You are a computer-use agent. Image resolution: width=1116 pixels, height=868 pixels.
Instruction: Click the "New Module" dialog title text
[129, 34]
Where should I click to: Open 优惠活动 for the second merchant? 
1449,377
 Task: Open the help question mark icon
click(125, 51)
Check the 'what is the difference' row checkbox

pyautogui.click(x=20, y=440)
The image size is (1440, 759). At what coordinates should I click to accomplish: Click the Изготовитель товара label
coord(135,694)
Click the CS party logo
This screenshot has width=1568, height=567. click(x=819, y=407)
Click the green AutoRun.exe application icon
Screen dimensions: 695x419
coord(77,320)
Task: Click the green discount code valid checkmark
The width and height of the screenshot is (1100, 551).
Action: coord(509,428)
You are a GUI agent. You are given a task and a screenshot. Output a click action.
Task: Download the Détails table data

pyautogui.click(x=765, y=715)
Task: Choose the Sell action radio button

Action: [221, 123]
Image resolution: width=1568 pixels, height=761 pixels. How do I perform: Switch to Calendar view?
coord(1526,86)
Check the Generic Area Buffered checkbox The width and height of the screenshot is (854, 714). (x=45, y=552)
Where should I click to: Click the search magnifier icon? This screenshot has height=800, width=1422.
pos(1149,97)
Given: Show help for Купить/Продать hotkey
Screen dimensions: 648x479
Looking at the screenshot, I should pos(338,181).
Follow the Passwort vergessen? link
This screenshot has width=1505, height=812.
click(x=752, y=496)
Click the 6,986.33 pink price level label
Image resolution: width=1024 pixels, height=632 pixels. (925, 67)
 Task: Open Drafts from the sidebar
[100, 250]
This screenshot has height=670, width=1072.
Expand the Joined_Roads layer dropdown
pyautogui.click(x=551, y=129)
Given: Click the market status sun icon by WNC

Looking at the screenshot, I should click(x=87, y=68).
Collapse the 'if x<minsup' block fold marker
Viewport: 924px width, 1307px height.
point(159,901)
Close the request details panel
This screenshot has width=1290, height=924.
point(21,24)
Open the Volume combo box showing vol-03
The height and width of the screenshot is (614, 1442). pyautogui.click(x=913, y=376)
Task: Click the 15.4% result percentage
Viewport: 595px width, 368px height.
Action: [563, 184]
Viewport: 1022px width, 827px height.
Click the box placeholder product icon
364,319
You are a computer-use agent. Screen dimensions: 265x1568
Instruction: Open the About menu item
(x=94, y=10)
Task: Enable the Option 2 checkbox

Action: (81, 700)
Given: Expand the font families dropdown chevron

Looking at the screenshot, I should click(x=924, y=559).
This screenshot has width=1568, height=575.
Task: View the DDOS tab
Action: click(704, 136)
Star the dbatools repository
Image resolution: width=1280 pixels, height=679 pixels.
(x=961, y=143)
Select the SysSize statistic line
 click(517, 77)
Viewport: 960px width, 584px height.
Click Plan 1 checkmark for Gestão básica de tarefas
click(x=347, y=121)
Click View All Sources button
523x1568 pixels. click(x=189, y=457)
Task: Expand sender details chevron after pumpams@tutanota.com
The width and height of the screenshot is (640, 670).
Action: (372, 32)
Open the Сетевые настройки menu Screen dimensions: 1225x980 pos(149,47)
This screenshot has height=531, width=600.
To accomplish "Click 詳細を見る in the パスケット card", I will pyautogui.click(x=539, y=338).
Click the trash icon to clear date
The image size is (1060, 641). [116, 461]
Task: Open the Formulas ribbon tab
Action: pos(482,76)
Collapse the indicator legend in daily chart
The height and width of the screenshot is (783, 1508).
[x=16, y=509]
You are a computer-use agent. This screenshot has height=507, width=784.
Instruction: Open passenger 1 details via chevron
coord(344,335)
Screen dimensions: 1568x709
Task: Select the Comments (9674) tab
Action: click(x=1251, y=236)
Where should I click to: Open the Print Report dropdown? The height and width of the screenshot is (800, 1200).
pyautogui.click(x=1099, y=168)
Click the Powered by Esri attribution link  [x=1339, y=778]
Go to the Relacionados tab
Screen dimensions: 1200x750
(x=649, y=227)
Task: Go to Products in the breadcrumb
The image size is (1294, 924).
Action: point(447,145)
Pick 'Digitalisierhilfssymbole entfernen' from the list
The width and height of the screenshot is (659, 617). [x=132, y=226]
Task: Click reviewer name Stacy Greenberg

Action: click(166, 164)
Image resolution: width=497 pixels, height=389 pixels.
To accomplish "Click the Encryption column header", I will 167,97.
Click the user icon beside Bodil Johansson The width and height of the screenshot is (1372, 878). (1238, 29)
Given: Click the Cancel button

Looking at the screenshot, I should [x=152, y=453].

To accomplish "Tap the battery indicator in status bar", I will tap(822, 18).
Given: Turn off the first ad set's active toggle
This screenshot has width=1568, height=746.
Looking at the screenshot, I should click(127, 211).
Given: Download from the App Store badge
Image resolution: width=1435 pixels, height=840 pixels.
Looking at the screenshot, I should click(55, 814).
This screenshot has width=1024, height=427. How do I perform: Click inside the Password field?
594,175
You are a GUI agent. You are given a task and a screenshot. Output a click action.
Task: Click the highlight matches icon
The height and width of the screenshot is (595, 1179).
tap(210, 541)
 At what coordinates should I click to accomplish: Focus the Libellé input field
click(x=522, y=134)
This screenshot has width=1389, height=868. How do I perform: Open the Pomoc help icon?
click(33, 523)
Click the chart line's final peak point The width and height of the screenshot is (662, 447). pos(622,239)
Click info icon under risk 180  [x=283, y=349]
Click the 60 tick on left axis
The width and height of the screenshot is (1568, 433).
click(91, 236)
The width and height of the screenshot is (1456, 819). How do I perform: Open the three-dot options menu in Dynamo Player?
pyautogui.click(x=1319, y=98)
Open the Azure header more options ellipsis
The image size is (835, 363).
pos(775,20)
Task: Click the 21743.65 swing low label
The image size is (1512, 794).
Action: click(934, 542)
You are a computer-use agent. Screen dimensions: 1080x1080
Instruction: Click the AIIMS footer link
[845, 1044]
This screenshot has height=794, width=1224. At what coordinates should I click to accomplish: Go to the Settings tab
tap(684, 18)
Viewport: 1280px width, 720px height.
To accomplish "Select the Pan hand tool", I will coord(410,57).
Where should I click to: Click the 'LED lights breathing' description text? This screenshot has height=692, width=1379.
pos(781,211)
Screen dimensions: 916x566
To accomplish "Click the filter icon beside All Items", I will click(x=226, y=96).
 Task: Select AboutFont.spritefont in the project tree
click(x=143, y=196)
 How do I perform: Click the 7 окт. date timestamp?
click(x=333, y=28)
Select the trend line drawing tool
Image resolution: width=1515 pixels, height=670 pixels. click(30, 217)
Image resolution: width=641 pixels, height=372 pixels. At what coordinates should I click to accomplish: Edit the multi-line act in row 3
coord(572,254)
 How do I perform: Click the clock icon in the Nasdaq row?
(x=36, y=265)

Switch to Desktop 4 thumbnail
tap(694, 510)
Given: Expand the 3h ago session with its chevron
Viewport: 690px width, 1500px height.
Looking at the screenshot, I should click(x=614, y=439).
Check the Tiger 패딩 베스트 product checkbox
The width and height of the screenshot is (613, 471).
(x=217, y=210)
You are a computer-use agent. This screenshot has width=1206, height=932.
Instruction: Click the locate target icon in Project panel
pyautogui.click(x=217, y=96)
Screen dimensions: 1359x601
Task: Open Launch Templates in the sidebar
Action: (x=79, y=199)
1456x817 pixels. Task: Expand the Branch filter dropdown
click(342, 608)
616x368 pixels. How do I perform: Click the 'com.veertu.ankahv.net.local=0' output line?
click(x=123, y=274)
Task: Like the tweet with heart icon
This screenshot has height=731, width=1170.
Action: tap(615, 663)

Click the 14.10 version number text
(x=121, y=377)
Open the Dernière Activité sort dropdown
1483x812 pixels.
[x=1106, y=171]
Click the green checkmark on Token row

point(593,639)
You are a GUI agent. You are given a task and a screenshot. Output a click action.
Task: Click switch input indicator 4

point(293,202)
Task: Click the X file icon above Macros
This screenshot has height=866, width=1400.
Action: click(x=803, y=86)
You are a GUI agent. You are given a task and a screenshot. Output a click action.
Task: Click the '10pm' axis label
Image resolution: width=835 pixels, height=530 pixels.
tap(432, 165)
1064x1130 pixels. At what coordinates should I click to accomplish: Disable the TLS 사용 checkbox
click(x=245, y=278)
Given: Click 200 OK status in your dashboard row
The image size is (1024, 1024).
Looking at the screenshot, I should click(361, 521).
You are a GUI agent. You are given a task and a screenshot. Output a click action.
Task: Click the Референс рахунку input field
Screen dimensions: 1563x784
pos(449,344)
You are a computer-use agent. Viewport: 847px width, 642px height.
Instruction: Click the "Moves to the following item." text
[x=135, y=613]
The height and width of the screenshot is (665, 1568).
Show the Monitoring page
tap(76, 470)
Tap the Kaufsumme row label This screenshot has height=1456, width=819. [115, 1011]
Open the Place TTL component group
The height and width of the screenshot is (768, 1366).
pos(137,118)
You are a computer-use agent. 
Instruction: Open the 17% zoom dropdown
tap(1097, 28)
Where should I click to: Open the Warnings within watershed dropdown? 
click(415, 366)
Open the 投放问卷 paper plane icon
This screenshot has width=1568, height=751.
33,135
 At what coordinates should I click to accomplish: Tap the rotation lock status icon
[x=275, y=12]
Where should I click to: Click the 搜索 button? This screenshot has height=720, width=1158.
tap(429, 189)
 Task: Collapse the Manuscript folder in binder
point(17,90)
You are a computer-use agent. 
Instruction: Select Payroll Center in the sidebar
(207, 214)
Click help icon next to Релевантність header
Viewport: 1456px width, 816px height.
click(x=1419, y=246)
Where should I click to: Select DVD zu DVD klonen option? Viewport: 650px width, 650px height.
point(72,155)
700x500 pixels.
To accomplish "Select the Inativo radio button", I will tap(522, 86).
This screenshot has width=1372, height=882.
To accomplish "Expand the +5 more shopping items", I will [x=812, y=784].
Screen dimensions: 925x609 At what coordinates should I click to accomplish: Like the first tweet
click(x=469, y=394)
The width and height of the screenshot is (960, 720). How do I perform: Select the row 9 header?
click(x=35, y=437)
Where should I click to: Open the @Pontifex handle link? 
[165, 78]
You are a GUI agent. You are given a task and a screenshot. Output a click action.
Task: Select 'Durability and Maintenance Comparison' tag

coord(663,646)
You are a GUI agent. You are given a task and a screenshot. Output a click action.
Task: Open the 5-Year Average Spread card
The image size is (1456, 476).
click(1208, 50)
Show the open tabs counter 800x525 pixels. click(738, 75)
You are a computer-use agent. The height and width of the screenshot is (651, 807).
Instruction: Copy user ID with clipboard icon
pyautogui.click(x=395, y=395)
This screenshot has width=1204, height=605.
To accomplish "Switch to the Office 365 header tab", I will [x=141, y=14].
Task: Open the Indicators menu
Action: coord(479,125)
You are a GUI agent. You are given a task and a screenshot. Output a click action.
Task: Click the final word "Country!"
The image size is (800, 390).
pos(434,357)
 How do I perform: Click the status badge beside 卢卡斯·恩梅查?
————
Problem description –
State the count of lines above containing the string "final", and add nothing to it.

Task response –
2